689 So. 2d 1309 | Fla. Dist. Ct. App. | 1997
Brevard County appeals from an order in an eminent domain action on its motion for reconsideration of attorney’s fees and costs and amended order awarding attorney’s fees, expert fees and costs. The order awards the attorneys for appellees Canaveral Properties, Inc., et al. (landowners), $387,500 in attorney’s fees and $32,500 in costs, as well as expert fees and costs totaling $207,915. We affirm the cost and expert fee awards but reverse the award of attorney’s fees.
The original award of attorney’s fees in this ease, which also included an additional $151,244 as a 20% benefit of the landowners’ recovery, was predicated upon the landowners’ recovery in the trial court of $765,000, including severance damages. However, on appeal the severance damages were stricken and the recovery was ordered reduced to $226,200. See Brevard County v. Canaveral Properties, Inc., 658 So.2d 590 (Fla. 5th DCA 1995), rev. denied, 670 So.2d 937 (Fla.1996). The trial court thereafter was asked to reconsider the award of attorney’s fees. The court merely struck the benefit and reconfirmed the remainder of the attorney’s fee award, resulting in an ' attorney’s fee far greater than the landowners’ recovery.
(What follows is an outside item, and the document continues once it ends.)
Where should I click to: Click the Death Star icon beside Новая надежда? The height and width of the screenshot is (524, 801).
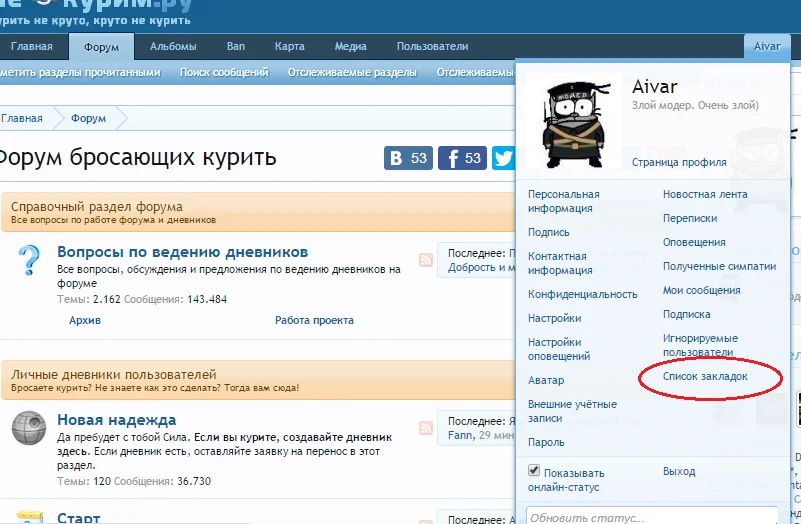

Under the 1993 version of section 73.092(1), Florida Statutes, applicable here, in setting the fee the court must “give greatest weight” to the benefit resulting to the client from the services rendered. Recently, in Seminole County v. Delco Oil, Inc., 669 So.2d 1162 (Fla. 5th DCA 1996), this court enunciated the analysis applicable to an award of attorney’s fees under section 73.092, Florida Statutes (1993). Under the Delco analysis, reversal of the original judgment of $765,000 in favor of the landowners and remand for entry of a judgment for $226,200 requires a complete reconsideration of the attorney’s fee award, not simply the striking of the 20% benefit of $151,244 which was improper anyway under the 1993 version of section 73.092. See Delco, 669 So.2d at 1167. The original award is based on expert testimony which itself was predicated on the landowners’ very substantial recovery. That recovery, however, did not withstand appellate scrutiny.
AFFIRMED IN PART; REVERSED IN PART; AND REMANDED.